Compartilhado de Brasil 247 –
“Um país com milhões de excluídos precisa, sim, de uma esquerda forte, mas precisa também de uma mídia plural e democrática, coisa que a Globo não é, nem mesmo como caricatura”, afirma o jornalista Ricardo Amaral
Uma das maiores limitações da mídia brasileira é acreditar no que publica; uma imprensa que não lê a divergência, para não mencionar os fatos, e se enreda nas realidades virtuais que vai criando. É o caso dos artigos de Ascânio Seleme, no Globo de 11 de julho, sobre “perdoar” um PT que a maior parte da mídia criou para ser odiado, e de sábado (18), em que um outro PT é criado para receber o perdão que nunca pediu. Os PTs ali retratados são criações fictícias como enredos de novela, com a diferença de que estes são mais próximos da vida real.
O primeiro artigo parte de uma constatação rara em nossa imprensa, a de que o país em crise profunda não vai se reencontrar excluindo um terço da população, a parcela identificada com Lula e seu partido. Mas não extrai desse fato a consequência que estaria ao alcance da própria Globo: levantar a censura imposta ao PT e a Lula pelo maior grupo de comunicação do país. Seria o gesto imprescindível para restabelecer o debate democrático, mais eficaz que a arrogante oferta de perdão a quem sofreu a maior campanha de destruição de imagem já feita contra um partido e seu líder.
O PT e o Lula excluídos da Globo e do debate foram forjados nas 13 horas de notícias negativas somadas no Jornal Nacional entre janeiro e agosto de 2016; o julgamento midiático que antecedeu a denúncia do powerpoint em setembro.
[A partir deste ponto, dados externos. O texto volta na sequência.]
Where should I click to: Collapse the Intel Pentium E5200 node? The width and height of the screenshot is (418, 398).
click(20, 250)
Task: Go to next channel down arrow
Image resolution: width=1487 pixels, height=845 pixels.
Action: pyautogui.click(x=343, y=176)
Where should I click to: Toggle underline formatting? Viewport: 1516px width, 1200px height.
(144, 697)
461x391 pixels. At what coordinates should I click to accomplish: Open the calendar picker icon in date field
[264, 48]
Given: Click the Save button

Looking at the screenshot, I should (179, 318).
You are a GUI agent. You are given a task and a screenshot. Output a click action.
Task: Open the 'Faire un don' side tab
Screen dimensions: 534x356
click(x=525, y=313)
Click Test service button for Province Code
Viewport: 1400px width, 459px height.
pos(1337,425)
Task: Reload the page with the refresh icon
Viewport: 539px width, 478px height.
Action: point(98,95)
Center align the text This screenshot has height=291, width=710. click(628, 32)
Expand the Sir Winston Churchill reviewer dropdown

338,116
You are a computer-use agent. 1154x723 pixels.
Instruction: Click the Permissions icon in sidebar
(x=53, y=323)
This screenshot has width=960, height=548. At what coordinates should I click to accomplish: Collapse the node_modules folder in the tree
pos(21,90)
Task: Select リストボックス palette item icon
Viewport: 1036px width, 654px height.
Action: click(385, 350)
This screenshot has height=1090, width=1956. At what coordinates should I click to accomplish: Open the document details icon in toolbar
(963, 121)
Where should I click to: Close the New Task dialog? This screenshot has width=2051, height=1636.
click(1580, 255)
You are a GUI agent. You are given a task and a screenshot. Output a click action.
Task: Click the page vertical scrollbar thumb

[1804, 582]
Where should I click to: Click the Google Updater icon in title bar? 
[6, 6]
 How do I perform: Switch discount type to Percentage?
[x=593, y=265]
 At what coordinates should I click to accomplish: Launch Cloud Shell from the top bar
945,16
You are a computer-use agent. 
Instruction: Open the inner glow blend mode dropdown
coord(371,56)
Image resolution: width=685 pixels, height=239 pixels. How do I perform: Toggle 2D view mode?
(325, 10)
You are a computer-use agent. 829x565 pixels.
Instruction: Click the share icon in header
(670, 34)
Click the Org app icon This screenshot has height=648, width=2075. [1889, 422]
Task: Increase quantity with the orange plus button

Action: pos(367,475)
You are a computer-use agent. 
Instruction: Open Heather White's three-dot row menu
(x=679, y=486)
O “tríplex do Lula” nasceu numa notícia falsa e jamais corrigida do Globo, em dezembro de 2010, e transformada na última hora em “prova” da denúncia frívola (“Tesão demais essa matéria de O Globo. Vou dar um beijo em quem de vocês achou isso”, registrou Deltan Dallagnol nos arquivos da Vazajato). Foi pela Globo que Sergio Moro fez a diferença, vazando o grampo ilegal da presidenta Dilma em 16 de março de 2016
Diferentemente do que diz o artigo deste sábado, o PT não foge do assunto Petrobrás: denuncia a manipulação dos processos e o acobertamento da corrupção tucana, confessada desde Pedro Barusco, o pai das delações. Nem diz que o mensalão foi inventado pela mídia: denuncia a pressão que ela exerceu sobre um STF que julgou “com a faca no pescoço”. Tampouco o PT defende o “controle popular” da mídia, mas a regulamentação dos artigos 220 a 240 da Constituição, que não interessam à Globo e seus associados regionais porque estabelecem diversidade, pluralidade, respeito às identidades étnicas e regionais nas concessões de TV. Coisa de outro mundo.
De fato, o PT da Globo e da maioria da imprensa é uma longa criação, para a qual contribuem fragmentos da realidade, mitos, preconceitos e, obviamente, os erros cometidos em 40 anos de uma trajetória que jamais foi objeto de debate equilibrado na mídia. E não seria agora, porque essa narrativa histórica, com perdão pela palavra gasta, justificaria outra, terrivelmente atual, de que a rejeição ao PT seria responsável pela ascensão de Bolsonaro. Como se a mídia não fosse acionista fundadora da indústria do antipetismo que a tantos propósitos tem servido, inclusive o de explicar sua responsabilidade no golpe de 2016 e no processo eleitoral de 2018.
A imprensa daria um grande passo se criticasse o PT pelo que o partido realmente é, não o que ela gostaria que fosse. Da mesma forma que Sergio Moro e a Lava Jato tornaram-se prisioneiros da farsa judicial que criaram para condenar Lula (e eleger Bolsonaro), a maior parte da mídia é refém da caricatura do PT que ela desenhou e não consegue apagar nem mesmo para permitir o inadiável reencontro do país com a normalidade. E por isso tem de desenhar, volta e meia, um PT que não seria nem o real nem sua caricatura, nem sua direção nem sua militância, mas um partido domesticado e livre dessa ideia radical de acabar com a desigualdade no Brasil.
Só que não existem dois PTs, como não existem duas Globos. No PT convivem e podem divergir Lula, Gleisi Hoffmann, Fernando Haddad, Eduardo Suplicy, Rui Costa e Benedita da Silva, mas, diferentemente da Globo, onde também convivem divergências, o PT não tem dono. A Globo tem. E é ele (ou eles) quem define o que é o que é não é notícia, como fazia Roberto Marinho, quem pode e quem não pode falar no JN. É quem não admite o PT no jogo político. Um país com milhões de excluídos precisa, sim, de uma esquerda forte, mas precisa também de uma mídia plural e democrática, coisa que a Globo não é, nem mesmo como caricatura.